Segment Open
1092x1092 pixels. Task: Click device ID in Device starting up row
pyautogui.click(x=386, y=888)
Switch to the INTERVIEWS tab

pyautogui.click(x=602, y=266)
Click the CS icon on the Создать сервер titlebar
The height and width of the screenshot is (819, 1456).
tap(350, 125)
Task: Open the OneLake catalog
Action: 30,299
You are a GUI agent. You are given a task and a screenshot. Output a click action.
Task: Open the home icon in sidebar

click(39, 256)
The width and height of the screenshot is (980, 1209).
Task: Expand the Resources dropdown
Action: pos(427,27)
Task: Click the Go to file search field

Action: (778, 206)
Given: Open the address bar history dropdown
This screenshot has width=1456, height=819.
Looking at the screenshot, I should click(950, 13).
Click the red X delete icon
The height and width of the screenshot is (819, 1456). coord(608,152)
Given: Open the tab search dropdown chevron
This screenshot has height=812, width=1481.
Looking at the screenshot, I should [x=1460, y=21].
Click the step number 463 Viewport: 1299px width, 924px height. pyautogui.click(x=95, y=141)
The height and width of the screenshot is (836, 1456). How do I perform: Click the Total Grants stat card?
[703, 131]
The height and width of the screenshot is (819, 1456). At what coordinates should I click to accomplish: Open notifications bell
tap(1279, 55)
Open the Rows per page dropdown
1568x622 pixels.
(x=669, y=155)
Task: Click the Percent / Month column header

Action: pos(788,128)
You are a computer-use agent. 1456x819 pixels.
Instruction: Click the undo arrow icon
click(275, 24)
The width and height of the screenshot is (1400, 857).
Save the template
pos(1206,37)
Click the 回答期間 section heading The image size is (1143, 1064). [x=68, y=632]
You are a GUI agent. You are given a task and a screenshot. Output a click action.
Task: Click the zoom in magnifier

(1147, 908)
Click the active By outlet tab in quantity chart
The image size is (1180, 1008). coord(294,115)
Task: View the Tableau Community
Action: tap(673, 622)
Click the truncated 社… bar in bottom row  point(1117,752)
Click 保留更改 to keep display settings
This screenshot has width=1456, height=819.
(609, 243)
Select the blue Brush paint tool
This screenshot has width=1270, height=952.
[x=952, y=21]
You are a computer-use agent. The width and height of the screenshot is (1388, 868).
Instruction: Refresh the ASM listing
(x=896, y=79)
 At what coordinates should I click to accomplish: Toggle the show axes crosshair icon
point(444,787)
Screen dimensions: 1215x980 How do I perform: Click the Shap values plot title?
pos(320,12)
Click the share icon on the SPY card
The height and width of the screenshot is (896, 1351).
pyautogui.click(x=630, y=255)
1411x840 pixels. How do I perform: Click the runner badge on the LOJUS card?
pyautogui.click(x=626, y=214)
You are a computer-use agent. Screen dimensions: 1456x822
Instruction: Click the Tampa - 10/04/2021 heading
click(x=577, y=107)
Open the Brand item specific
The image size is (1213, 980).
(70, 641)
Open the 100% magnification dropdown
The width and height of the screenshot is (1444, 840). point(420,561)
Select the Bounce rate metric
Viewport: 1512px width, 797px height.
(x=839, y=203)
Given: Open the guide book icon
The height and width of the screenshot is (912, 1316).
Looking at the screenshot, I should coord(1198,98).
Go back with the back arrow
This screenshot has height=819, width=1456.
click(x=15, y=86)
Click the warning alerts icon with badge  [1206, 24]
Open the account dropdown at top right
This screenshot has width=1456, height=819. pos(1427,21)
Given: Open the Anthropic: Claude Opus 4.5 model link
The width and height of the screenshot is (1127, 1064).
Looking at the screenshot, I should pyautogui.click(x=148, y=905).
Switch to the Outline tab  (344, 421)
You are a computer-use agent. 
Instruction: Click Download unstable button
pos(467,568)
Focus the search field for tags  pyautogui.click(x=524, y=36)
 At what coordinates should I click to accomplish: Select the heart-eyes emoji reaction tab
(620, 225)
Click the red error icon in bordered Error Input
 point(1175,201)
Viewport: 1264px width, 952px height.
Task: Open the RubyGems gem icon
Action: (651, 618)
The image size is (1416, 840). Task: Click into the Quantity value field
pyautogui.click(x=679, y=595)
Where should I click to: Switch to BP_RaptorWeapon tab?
Segment Closed
- Task instructions: Create a word-for-word copy of the whole listing.

- Your solution:
1092x1092 pixels. Task: Click device ID in Device starting up row
pyautogui.click(x=386, y=888)
Switch to the INTERVIEWS tab

pyautogui.click(x=602, y=266)
Click the CS icon on the Создать сервер titlebar
The height and width of the screenshot is (819, 1456).
tap(350, 125)
Task: Open the OneLake catalog
Action: 30,299
You are a GUI agent. You are given a task and a screenshot. Output a click action.
Task: Open the home icon in sidebar

click(39, 256)
The width and height of the screenshot is (980, 1209).
Task: Expand the Resources dropdown
Action: pos(427,27)
Task: Click the Go to file search field

Action: (778, 206)
Given: Open the address bar history dropdown
This screenshot has width=1456, height=819.
Looking at the screenshot, I should click(950, 13).
Click the red X delete icon
The height and width of the screenshot is (819, 1456). coord(608,152)
Given: Open the tab search dropdown chevron
This screenshot has height=812, width=1481.
Looking at the screenshot, I should [x=1460, y=21].
Click the step number 463 Viewport: 1299px width, 924px height. pyautogui.click(x=95, y=141)
The height and width of the screenshot is (836, 1456). How do I perform: Click the Total Grants stat card?
[703, 131]
The height and width of the screenshot is (819, 1456). At what coordinates should I click to accomplish: Open notifications bell
tap(1279, 55)
Open the Rows per page dropdown
1568x622 pixels.
(x=669, y=155)
Task: Click the Percent / Month column header

Action: pos(788,128)
You are a computer-use agent. 1456x819 pixels.
Instruction: Click the undo arrow icon
click(275, 24)
The width and height of the screenshot is (1400, 857).
Save the template
pos(1206,37)
Click the 回答期間 section heading The image size is (1143, 1064). [x=68, y=632]
You are a GUI agent. You are given a task and a screenshot. Output a click action.
Task: Click the zoom in magnifier

(1147, 908)
Click the active By outlet tab in quantity chart
The image size is (1180, 1008). coord(294,115)
Task: View the Tableau Community
Action: tap(673, 622)
Click the truncated 社… bar in bottom row  point(1117,752)
Click 保留更改 to keep display settings
This screenshot has width=1456, height=819.
(609, 243)
Select the blue Brush paint tool
This screenshot has width=1270, height=952.
[x=952, y=21]
You are a computer-use agent. The width and height of the screenshot is (1388, 868).
Instruction: Refresh the ASM listing
(x=896, y=79)
 At what coordinates should I click to accomplish: Toggle the show axes crosshair icon
point(444,787)
Screen dimensions: 1215x980 How do I perform: Click the Shap values plot title?
pos(320,12)
Click the share icon on the SPY card
The height and width of the screenshot is (896, 1351).
pyautogui.click(x=630, y=255)
1411x840 pixels. How do I perform: Click the runner badge on the LOJUS card?
pyautogui.click(x=626, y=214)
You are a computer-use agent. Screen dimensions: 1456x822
Instruction: Click the Tampa - 10/04/2021 heading
click(x=577, y=107)
Open the Brand item specific
The image size is (1213, 980).
(70, 641)
Open the 100% magnification dropdown
The width and height of the screenshot is (1444, 840). point(420,561)
Select the Bounce rate metric
Viewport: 1512px width, 797px height.
(x=839, y=203)
Given: Open the guide book icon
The height and width of the screenshot is (912, 1316).
Looking at the screenshot, I should coord(1198,98).
Go back with the back arrow
This screenshot has height=819, width=1456.
click(x=15, y=86)
Click the warning alerts icon with badge  [1206, 24]
Open the account dropdown at top right
This screenshot has width=1456, height=819. pos(1427,21)
Given: Open the Anthropic: Claude Opus 4.5 model link
The width and height of the screenshot is (1127, 1064).
Looking at the screenshot, I should pyautogui.click(x=148, y=905).
Switch to the Outline tab  (344, 421)
You are a computer-use agent. 
Instruction: Click Download unstable button
pos(467,568)
Focus the search field for tags  pyautogui.click(x=524, y=36)
 At what coordinates should I click to accomplish: Select the heart-eyes emoji reaction tab
(620, 225)
Click the red error icon in bordered Error Input
 point(1175,201)
Viewport: 1264px width, 952px height.
Task: Open the RubyGems gem icon
Action: (651, 618)
The image size is (1416, 840). Task: Click into the Quantity value field
pyautogui.click(x=679, y=595)
Where should I click to: Switch to BP_RaptorWeapon tab?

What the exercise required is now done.